In July, Prudential was under rigorous scrutiny as falling equity markets eroded its asset base. But after interim results allayed fears about the insurer’s solvency, the outlook looked more positive.
Also, in its results for the year to June 30, Prudential said its free asset ratio – the measure of its ability to meet pension and policy payouts – was 11%, a level considered safe. It reported total insurance and investment sales up 36% to £13.7bn and profits up 16% on the previous year at £397m.
But the warning signs were already there. The slump in the markets coupled with write-offs of US bond investments caused operating profits to fall £110m, well below expectations.
As the stock markets continued to plunge, pressures on the life insurance giant to act defensively and make its first dividend cut since 1914 grew.
City analysts said a cut in the Pru’s ‘demanding’ dividend policy would help pay for growth, providing an easily available source of funding.
By December, Prudential had cut bonuses on long-term savings policies three times.
In September, the insurer succumbed, announcing a reduction in final bonus rates and payouts and, later in the month, removed its final salary scheme from new employees.
Chief executive Jonathan Bloomer insisted the policy was not due to financial weakness or because of the controversial pensions accounting standard FRS17 – but because the workforce was changing.
In February 2002, the company made 1,400 redundancies, as it scrapped its ‘Man from the Pru’ sales team.
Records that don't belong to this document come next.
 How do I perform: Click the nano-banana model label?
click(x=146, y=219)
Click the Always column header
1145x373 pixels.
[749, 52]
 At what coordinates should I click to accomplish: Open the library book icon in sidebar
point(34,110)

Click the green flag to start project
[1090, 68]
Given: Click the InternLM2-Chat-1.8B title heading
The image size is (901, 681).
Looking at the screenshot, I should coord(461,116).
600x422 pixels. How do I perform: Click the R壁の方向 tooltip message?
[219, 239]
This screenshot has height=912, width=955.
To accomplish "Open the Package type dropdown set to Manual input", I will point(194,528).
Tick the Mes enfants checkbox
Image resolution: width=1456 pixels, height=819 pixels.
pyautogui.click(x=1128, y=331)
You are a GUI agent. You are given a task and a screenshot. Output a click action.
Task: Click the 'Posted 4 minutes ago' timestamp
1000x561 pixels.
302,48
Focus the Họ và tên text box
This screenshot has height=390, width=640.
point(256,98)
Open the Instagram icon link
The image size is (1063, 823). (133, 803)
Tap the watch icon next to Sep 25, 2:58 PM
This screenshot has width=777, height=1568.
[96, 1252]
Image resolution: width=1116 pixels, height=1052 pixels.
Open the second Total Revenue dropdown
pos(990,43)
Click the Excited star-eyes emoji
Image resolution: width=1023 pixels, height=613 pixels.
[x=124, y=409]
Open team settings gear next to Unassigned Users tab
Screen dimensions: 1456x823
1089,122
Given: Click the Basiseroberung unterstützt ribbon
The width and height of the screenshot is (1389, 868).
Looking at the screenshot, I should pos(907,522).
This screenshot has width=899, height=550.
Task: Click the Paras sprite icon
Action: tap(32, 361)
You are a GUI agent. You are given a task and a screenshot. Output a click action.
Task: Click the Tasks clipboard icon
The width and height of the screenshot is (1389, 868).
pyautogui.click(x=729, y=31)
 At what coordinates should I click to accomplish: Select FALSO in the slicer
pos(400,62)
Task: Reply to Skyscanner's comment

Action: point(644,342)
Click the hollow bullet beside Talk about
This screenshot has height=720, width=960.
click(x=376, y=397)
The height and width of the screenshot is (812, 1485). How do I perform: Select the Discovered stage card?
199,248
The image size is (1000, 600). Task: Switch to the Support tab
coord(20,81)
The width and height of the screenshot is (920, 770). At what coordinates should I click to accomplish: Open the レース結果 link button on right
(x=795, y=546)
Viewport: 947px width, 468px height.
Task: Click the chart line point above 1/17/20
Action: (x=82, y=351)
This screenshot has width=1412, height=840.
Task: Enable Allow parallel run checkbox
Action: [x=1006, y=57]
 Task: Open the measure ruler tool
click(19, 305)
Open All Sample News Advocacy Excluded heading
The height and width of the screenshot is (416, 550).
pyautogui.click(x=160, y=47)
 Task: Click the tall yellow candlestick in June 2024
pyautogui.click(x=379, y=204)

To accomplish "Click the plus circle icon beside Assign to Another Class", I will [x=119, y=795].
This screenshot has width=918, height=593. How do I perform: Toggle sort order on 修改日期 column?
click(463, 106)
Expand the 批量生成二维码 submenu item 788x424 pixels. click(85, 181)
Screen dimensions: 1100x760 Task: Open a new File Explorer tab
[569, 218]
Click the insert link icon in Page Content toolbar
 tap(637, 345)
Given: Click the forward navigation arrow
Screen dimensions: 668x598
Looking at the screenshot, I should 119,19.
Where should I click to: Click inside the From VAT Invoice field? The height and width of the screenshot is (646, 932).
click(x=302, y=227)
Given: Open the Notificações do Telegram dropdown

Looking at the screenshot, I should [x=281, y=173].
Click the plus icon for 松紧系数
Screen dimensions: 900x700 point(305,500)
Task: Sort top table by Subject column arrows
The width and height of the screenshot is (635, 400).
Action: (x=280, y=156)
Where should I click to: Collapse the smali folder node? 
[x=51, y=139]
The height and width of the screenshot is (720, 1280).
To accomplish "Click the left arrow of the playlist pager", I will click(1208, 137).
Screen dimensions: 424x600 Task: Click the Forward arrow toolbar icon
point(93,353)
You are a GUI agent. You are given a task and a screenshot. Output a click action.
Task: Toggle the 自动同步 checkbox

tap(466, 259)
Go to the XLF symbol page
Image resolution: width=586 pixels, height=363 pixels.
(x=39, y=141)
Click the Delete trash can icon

Then, in October, it cut a further 850 jobs and set up a customer call centre in India.
But it was not all bad news for Pru. Its choice of former deputy Bank of England governor – and chartered accountant – David Clementi as non-executive chairman pleased the City. And its online bank, Egg, performed well in the UK and France.
But, despite some positive signs, it doesn’t look like things will be any easier if the stock markets continue their downward spiral. And, with an ageing population, Prudential will also have to contend with the ‘time bomb’ of fewer young people to pay for a growing population of pensioners.